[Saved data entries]
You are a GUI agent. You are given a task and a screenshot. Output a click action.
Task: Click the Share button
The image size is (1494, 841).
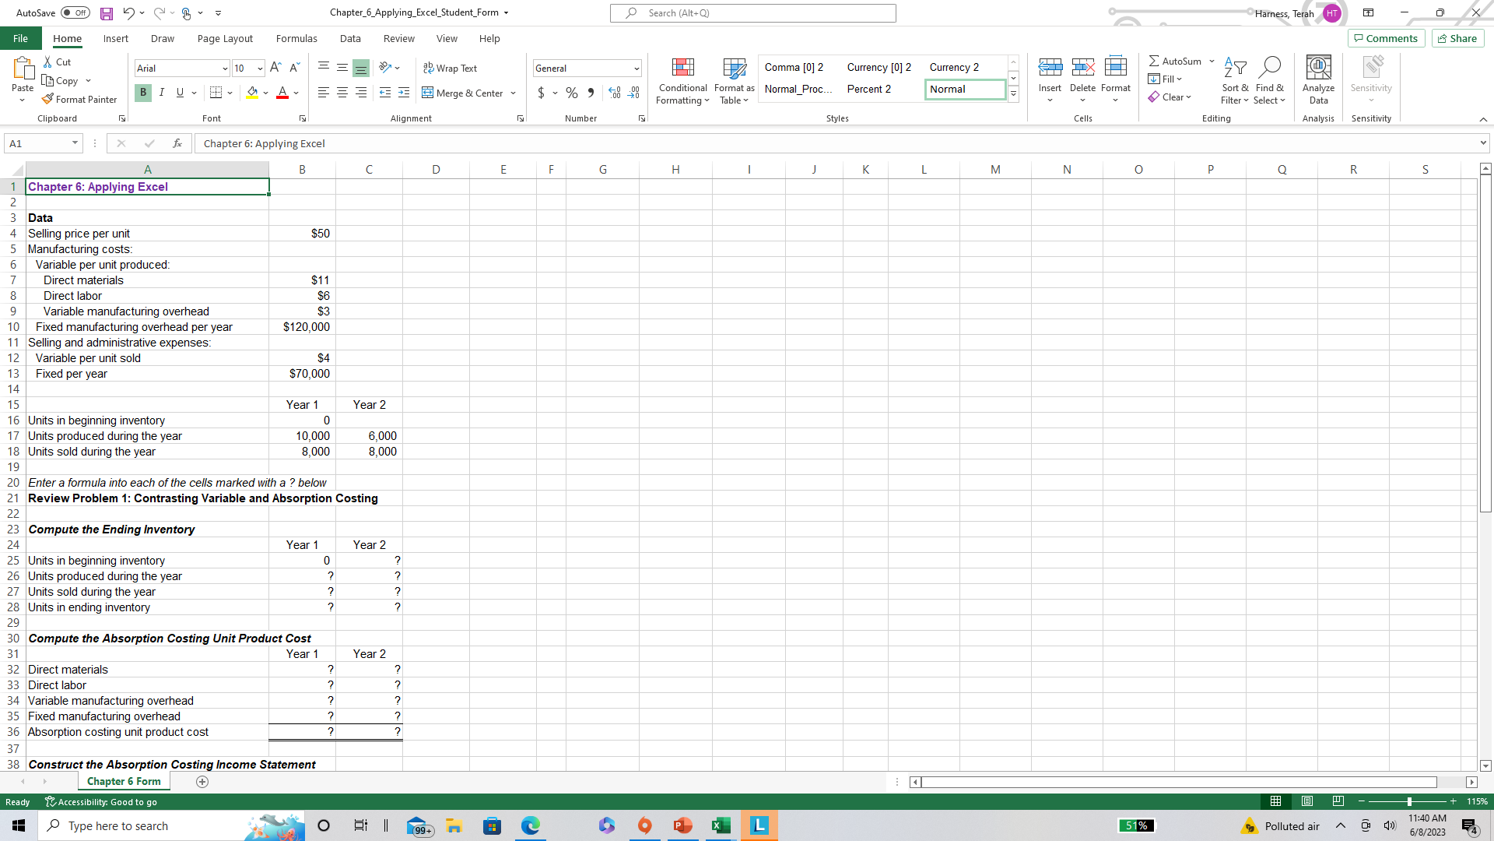(1457, 37)
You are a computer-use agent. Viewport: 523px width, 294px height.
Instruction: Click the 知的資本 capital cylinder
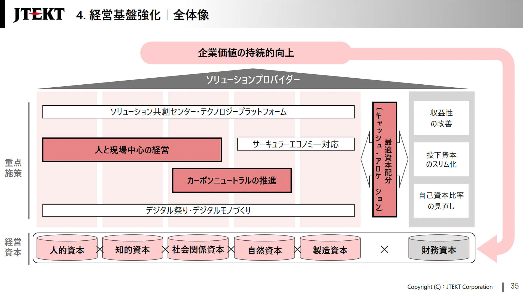point(132,249)
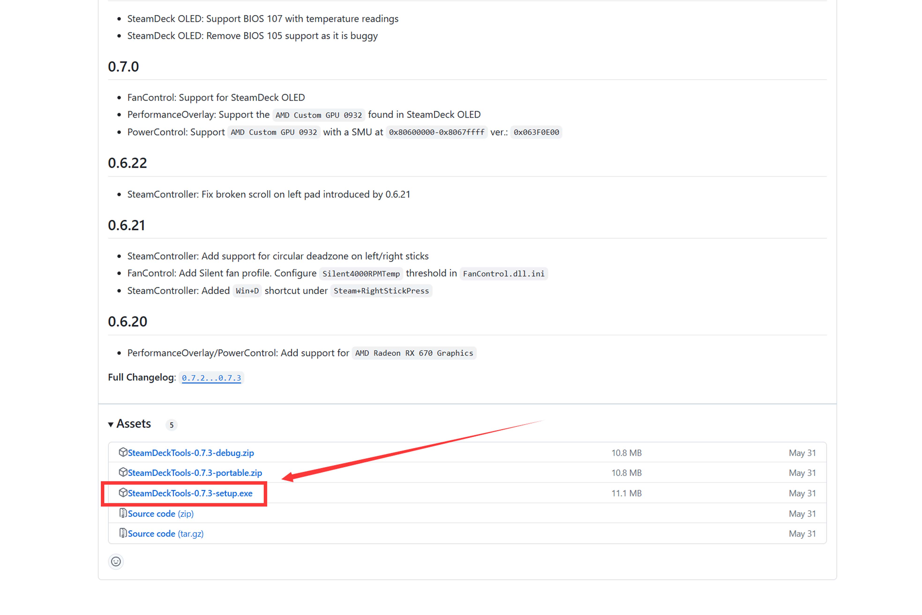Image resolution: width=922 pixels, height=615 pixels.
Task: Collapse the Assets section triangle
Action: coord(111,424)
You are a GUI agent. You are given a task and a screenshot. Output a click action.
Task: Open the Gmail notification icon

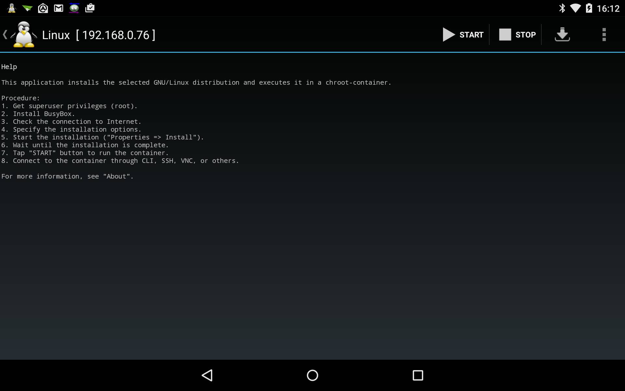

• **Work request**
Write out exactly the lines from the one that contains "Task: Click the Share button" through the last line of the data above, both included. Leave every picture out.

• **Written response**
Task: Click the Share button
The image size is (1494, 841).
(1457, 37)
You are a computer-use agent. Viewport: 523px width, 294px height.
Instruction: Click the 知的資本 capital cylinder
point(132,249)
Image resolution: width=922 pixels, height=615 pixels.
Task: Collapse the Assets section triangle
Action: coord(111,424)
You are a GUI agent. You are given a task and a screenshot. Output a click action.
Task: Open the Gmail notification icon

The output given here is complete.